# About To Buy 28bhs



## dancerdog (Nov 14, 2005)

We are looking at a 06 28bhs will be towing it with a 98 chev 2500 long bed ext cab. 454 3.73 gears. We have been long time trailer boaters till last year hurricans. Last boat was about 10500 (1200 tonge weight on weight carring hitch)give or take a few hundred on the amount of fuel. Many 7-8 hours trips with no problems. My questions is will I need a level and sway hitch on just wait and see. I will be very carefull about loading and keeping the tonge weight heavy to help with the sway.


----------



## PDX_Doug (Nov 16, 2004)

First off...
action action action *WELCOME TO OUTBACKERS, DANCERDOG!* action action action

Glad to have you in the family!









It sounds like you have a pretty good set-up for what you are wanting to tow. Normally I would suggest the gearing might be a little high, but that 454 is a brute!









I would also suggest that anybody should consider sway control and weight distribution as a worthwhile investment. You have a pretty stout rig, but you are still loading up the rear axle, and moving some of that weight to the front will help the steering alot. As far as sway control, unless you have a duelly, you are going to need something to keep that big sail in line. It should be noted that your new Outback will not be nearly as aerodynamic as your boats have been, and you will face much more wind resistance.

Let us know how it works out, and be sure to post often! We love questions and answers alike!









Happy Trails,
Doug


----------



## 7heaven (Jun 4, 2005)

Welcome to Outbackers.com!!! action

You'll definitely want WD/sway control set up. Check somewhere like etrailer.com and then work on the dealer to get a price close to that.

Good Luck!


----------



## camping479 (Aug 27, 2003)

Welcome to the site









Agree with the other guys, get the wd and some sort of sway control.

Enjoy

Mike


----------



## Crawfish (Sep 14, 2005)

Dito here, and welcome to Outbackers.com. It's a great site, uh! Go ahead and get the Outback, you will love it. Happy camping.

"*Let's Go Camping*"

Crawfish


----------



## johnp (Mar 15, 2004)

I have towed without my Equal-I-zer with no problems but you might get some bouncing.You should get the WD and sway just to make the truck and trailer tow as one. Just my .02

John


----------



## Reverie (Aug 9, 2004)

I also tow a 28BHS and I wouldn't even think about towing without weight-distribution and anti-sway. Granted, you have a stouter truck but even you will encounter the not-so-gentle whoosh of a passing semi. That can make your 2500 seem like an S-10 pickup.

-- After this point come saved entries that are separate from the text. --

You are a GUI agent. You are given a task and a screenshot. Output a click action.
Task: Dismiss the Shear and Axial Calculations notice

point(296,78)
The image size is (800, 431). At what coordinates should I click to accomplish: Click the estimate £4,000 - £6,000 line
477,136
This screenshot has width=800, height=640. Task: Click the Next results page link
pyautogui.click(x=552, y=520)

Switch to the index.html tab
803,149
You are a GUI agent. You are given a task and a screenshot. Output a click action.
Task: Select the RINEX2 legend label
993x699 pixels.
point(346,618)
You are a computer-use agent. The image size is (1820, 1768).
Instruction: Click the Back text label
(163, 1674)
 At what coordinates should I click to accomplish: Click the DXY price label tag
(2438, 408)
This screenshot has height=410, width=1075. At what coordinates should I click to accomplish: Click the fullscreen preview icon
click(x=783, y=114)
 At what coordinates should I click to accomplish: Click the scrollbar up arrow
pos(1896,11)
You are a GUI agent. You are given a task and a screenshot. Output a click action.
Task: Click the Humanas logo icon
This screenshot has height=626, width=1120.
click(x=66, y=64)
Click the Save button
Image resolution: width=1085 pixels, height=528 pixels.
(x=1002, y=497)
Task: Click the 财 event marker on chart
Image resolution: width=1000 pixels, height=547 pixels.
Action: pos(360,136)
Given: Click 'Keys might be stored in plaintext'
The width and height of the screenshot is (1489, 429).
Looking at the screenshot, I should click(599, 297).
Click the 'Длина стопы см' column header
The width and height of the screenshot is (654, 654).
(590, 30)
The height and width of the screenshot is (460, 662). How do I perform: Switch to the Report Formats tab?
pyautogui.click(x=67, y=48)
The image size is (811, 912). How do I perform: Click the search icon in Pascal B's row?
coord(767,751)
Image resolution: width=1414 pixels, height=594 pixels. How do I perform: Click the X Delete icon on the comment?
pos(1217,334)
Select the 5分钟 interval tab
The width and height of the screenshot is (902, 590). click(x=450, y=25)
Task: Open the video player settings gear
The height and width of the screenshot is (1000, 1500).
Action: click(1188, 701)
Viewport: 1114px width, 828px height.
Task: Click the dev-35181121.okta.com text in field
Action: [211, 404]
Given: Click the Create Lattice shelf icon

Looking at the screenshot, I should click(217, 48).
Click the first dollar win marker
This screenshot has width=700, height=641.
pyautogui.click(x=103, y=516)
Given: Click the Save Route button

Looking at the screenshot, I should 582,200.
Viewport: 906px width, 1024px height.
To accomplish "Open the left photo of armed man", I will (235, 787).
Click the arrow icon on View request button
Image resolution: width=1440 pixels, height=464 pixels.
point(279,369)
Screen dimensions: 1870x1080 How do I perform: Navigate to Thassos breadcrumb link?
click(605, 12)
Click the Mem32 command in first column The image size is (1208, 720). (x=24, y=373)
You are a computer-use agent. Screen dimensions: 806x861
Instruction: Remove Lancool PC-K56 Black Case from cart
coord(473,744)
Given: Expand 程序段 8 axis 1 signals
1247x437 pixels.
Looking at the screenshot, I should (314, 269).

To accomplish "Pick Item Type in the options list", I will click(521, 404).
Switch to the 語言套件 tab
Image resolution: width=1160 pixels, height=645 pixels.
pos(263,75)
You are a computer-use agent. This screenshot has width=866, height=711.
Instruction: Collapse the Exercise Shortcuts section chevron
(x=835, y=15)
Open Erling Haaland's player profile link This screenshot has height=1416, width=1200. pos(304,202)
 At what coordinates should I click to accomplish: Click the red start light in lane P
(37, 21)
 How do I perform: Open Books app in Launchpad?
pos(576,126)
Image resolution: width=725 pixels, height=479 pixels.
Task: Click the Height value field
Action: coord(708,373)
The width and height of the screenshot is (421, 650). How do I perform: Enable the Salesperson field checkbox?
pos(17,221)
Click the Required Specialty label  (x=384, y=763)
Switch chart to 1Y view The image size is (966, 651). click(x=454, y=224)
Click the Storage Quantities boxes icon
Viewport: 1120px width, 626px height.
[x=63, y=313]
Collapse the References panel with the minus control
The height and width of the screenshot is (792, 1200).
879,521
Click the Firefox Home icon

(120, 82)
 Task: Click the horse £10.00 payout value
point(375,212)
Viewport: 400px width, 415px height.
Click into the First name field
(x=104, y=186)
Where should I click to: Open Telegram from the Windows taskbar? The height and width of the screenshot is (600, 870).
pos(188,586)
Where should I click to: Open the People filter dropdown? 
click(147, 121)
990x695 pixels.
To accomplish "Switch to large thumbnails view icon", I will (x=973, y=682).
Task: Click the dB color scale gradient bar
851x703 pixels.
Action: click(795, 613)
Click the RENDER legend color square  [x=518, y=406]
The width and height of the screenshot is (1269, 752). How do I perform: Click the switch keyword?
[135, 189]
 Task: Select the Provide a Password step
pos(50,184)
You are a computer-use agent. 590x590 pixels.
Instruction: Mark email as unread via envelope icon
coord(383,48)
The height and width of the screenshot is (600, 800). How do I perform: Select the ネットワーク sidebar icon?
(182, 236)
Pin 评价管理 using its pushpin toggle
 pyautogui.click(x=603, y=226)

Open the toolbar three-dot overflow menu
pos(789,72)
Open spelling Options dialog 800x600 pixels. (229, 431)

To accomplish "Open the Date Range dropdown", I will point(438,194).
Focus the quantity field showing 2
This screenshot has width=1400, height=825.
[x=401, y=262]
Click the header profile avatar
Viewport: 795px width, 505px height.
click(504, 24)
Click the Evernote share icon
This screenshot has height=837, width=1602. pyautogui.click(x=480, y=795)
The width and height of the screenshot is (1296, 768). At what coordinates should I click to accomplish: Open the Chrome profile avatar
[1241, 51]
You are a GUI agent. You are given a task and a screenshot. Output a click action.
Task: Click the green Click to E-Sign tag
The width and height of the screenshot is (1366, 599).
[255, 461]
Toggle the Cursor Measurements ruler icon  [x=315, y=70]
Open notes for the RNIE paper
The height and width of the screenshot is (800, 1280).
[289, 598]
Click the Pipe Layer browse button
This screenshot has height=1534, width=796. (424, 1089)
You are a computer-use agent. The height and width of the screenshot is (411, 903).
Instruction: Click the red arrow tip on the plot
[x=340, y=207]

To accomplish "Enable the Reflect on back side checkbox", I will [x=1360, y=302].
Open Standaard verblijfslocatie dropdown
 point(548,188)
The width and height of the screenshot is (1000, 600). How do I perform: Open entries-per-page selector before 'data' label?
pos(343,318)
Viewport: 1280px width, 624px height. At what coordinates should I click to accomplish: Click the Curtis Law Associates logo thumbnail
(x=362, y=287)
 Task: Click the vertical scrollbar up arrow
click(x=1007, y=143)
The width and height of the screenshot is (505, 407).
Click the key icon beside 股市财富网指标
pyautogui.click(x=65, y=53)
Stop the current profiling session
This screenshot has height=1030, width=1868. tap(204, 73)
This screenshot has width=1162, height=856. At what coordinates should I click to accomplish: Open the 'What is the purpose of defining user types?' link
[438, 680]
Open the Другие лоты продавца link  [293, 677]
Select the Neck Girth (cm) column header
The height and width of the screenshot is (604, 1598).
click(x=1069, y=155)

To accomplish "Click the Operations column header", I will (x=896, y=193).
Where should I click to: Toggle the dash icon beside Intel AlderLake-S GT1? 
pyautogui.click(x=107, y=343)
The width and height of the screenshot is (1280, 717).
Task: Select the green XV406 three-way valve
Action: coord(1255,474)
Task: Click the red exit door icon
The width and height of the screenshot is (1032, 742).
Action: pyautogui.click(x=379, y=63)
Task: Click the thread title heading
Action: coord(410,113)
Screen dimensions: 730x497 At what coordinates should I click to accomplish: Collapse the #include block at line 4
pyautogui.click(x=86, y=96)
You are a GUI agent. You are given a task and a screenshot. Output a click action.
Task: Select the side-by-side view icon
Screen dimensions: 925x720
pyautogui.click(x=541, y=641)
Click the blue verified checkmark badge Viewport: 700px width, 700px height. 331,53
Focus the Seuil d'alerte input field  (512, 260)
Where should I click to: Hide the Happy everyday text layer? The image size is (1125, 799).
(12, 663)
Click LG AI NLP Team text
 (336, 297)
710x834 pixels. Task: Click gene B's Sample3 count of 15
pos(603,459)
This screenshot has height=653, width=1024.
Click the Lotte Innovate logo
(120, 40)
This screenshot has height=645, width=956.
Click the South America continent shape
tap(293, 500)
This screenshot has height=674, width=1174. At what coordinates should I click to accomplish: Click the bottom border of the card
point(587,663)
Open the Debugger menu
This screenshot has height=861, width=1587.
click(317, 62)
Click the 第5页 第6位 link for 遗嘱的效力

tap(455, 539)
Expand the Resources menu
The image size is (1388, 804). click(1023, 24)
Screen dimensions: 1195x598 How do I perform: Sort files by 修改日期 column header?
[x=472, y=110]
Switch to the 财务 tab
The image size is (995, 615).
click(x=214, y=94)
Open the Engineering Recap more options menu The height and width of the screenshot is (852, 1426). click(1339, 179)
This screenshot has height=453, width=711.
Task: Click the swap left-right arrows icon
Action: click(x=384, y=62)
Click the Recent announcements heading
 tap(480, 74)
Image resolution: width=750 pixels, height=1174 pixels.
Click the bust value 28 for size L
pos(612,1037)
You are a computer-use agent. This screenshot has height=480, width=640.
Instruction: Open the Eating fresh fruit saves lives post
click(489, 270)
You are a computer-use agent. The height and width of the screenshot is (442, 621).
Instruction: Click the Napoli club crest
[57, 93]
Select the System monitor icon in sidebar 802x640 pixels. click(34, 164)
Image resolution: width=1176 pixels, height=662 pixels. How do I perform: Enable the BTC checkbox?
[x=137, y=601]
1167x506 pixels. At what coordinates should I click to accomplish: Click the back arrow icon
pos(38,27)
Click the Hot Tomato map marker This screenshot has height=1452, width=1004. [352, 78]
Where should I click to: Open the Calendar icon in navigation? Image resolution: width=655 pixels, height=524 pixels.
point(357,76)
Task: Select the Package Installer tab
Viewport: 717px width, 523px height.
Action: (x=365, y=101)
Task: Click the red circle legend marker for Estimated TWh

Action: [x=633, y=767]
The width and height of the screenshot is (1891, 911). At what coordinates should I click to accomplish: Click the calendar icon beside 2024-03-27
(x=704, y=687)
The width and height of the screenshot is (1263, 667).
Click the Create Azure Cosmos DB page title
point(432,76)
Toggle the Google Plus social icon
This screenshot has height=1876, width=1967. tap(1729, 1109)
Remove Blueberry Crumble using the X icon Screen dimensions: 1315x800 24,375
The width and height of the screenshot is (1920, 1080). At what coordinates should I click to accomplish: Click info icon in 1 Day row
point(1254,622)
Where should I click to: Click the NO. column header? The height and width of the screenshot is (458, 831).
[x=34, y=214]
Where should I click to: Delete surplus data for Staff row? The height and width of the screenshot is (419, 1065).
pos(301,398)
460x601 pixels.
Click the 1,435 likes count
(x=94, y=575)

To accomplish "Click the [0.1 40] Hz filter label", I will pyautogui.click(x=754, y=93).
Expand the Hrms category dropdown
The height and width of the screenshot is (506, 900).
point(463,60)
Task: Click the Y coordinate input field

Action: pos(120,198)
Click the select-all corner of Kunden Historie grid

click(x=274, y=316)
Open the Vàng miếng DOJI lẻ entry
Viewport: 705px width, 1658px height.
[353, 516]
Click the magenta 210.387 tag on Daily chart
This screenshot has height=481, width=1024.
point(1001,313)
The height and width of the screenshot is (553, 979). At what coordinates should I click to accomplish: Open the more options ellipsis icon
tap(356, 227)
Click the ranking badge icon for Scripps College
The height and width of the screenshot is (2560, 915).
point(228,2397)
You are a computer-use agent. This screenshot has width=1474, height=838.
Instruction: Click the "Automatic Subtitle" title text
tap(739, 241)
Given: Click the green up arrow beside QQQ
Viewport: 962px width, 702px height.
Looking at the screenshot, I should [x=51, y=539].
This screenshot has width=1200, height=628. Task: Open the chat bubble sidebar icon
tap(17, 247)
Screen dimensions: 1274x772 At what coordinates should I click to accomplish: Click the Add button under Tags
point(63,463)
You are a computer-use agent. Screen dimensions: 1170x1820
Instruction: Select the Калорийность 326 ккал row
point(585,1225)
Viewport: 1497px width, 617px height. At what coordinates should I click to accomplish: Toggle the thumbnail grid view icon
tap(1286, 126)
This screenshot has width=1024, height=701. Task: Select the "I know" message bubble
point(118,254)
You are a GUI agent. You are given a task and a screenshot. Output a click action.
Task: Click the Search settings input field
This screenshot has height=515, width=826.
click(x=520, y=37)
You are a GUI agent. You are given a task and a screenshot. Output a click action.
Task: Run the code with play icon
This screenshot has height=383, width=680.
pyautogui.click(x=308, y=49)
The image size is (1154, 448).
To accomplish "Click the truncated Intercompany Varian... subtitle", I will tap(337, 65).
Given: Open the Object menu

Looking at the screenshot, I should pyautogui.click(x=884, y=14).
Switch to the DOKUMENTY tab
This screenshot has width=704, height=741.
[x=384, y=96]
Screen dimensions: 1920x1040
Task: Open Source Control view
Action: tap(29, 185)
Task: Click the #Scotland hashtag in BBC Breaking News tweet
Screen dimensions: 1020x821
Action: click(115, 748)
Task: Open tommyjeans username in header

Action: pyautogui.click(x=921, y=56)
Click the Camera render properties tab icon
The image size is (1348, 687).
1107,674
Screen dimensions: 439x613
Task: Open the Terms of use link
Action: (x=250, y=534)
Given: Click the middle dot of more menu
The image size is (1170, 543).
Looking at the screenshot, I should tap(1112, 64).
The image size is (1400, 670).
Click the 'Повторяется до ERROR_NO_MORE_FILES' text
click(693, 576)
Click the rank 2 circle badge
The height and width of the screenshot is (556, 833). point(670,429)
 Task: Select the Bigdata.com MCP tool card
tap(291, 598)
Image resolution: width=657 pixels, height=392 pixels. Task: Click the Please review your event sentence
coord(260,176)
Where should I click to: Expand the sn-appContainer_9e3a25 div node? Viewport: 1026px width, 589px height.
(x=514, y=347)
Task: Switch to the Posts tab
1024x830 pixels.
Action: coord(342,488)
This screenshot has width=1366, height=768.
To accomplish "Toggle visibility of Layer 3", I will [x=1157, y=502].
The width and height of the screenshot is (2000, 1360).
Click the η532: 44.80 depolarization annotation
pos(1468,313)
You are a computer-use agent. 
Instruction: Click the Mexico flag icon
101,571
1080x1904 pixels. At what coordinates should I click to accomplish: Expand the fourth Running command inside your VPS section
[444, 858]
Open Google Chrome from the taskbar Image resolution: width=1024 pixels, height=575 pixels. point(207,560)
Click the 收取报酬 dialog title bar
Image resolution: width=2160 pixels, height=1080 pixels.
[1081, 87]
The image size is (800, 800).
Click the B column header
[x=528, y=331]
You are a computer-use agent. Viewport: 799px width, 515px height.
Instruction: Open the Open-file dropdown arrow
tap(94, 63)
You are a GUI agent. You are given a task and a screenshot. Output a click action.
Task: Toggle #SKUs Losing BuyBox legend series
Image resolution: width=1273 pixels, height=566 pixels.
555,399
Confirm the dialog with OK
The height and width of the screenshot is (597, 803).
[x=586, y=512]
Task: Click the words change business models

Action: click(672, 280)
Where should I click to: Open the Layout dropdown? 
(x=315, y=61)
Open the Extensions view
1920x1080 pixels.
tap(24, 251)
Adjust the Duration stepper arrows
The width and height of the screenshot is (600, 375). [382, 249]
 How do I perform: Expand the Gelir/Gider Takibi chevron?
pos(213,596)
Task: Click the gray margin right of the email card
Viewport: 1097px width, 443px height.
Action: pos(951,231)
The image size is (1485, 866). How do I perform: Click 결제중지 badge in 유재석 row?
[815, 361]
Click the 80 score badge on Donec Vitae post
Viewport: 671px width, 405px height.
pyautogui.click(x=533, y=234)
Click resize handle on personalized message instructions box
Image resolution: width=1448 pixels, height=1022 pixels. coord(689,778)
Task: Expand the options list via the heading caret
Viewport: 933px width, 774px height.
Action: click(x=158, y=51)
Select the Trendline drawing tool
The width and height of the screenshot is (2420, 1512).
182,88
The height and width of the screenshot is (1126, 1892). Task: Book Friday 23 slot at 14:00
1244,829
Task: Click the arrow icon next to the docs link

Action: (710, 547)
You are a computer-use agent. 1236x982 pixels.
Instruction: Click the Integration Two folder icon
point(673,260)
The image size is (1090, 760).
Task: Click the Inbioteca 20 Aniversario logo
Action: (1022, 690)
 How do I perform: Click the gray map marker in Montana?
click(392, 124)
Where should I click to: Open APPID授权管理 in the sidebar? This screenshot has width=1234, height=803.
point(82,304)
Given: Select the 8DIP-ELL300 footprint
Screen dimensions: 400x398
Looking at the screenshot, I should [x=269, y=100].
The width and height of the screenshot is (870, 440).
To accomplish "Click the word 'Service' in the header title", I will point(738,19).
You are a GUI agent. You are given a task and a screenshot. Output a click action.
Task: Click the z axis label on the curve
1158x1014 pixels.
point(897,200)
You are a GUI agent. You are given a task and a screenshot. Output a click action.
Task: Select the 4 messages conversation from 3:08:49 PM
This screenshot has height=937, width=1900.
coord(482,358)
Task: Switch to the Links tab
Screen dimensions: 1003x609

I have towed without the WD or the anti-sway but on a shorter trailer. Not fun and my wife looked almost nauseus. Now we won't leave home without them.

Reverie


----------



## ee4308 (Aug 23, 2005)

Welcome to the site. sunny I really don't think you could go wrong with an Outback. Like Doug and the others, for the money and safety, you really should consider the W/D hitch and sway control system.


----------



## 2500Ram (Oct 30, 2005)

I have a Dodge 2500 diesel and towed to the in-laws once without the WD/DS setup all of 13 miles. Long story short, I'll never do that again. The TV never lost control and I felt I always had control but the feeling of driving without the camper behind me was lost, lots of bounce that I wasn't used to. That little amount of money when you buy the camper and less then 5 minutes to setup for tow is PRICELESS.

Bill.


----------



## Thor (Apr 7, 2004)

Welcome to Outbackers.com action

Like everyone else - Sway control
















Thor


----------



## eyeguy (Sep 7, 2004)

Welcome, and enjoy your new trailer. action One more vote for the sway control. Shop around and you can find some good deals, I think I paid 399 for mine and that included shipping. It turned out I could get the Equal-I-zer for less than the dealer was charging for a standard WD hitch.


----------



## Oregon_Camper (Sep 13, 2004)

Welcome to the best spot on the internet...







We're glad you're here.


----------



## Moosegut (Sep 24, 2005)

Dancerdog,

I've towed boats and I've towed travel trailers - they don't compare. And I've towed with and without sway control. Sway control is a must. That semi whooshing by the boat causes a little disturbance. That same semi whooshing by the TT wants to suck that trailer right into it.

Another 2c.

Scott


----------



## HootBob (Apr 26, 2004)

Welcome Dancerdog to the group.
Nice truck, like others had already said WD and Sway control.
TT will catch all kinds of winds

Don


----------



## nascarcamper (Jan 27, 2005)

No sway control for me on either the 1/2 ton I had or my new 3/4. Never had real issues with either one with lots of interstate driving. WD is a must though. Couldn't imagine towing very far without it. I've been told that sway control is more critical with a camper shell on the truck but I towed with the half ton with a shell and without and it made no difference including fuel mileage.


----------



## PDX_Doug (Nov 16, 2004)

I have never had any doubts about the value of sway control, but just this last weekend got a real lesson in just how important it is.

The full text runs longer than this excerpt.